By inviting the Director of the Office of Federal Contract Compliance Programs (OFCCP) Patricia A. Shiu and the Chair of the Equal Employment Opportunity Commission Jacqueline Berrien, the summit looked to the future of the civil rights enforcement activities of these key agencies. Also participating from the federal government was Veronica Villalobos, Director of the Office of Diversity and Inclusion with the Office of Personnel Management. As an additional effort to embrace the future as well as the present, AAAA used Skype to include a French professor in the dynamic discussion about Affirmative Action and Diversity. This is the first time that AAAA has included an international component using Skype.

In its twelve workshops, AAAA also addressed current issues affecting compliance with EEO and affirmative action laws and policies. The association also held two pre-conference workshops, one on faculty recruitment and retention and the other an "EEO Boot Camp" for individuals who are new to the profession.

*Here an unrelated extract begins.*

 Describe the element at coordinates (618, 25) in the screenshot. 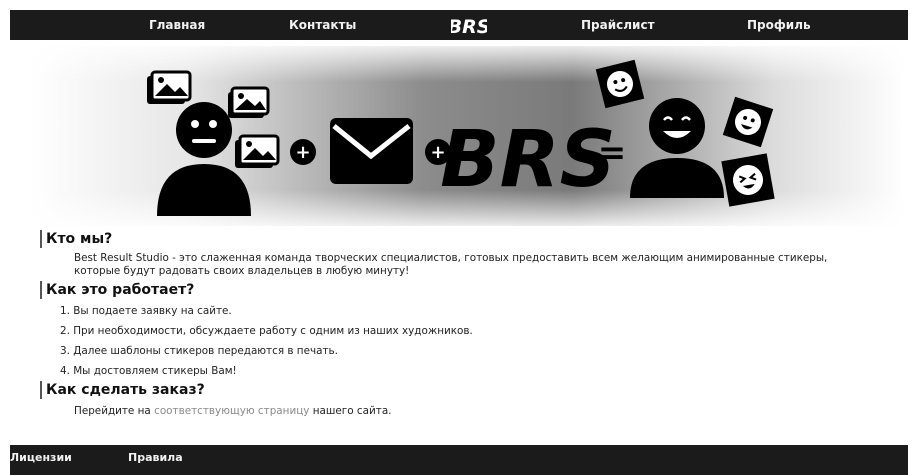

The final panel on Equity in Education underscored the current challenges facing diverse communities and the importance of groups' mutual support and funding for equity programs. The panelists represented Holocaust education, integrating African American history and Italian culture into the K-12 curriculum. The panel also addressed the ongoing issue of bullying and the importance of teaching respect for differences in elementary and secondary schools.

Added to the substantive training opportunities was an African-American Art exhibit, highlighting the local community and its artists, and an awards luncheon featuring Ms. Flonzie Brown Wright, who spoke of the contributions of women to the civil rights movement and the Mississippi Freedom Rides. Looking back on the fifty-year history of the rides was an attempt to underscore the continuing importance of civil rights laws and to re-connect with the origins of these laws.

By all accounts this collaboration with one of AAAA's state partners was a tremendous success. Next year, AAAA will host its 38th Annual meeting in Washington, DC.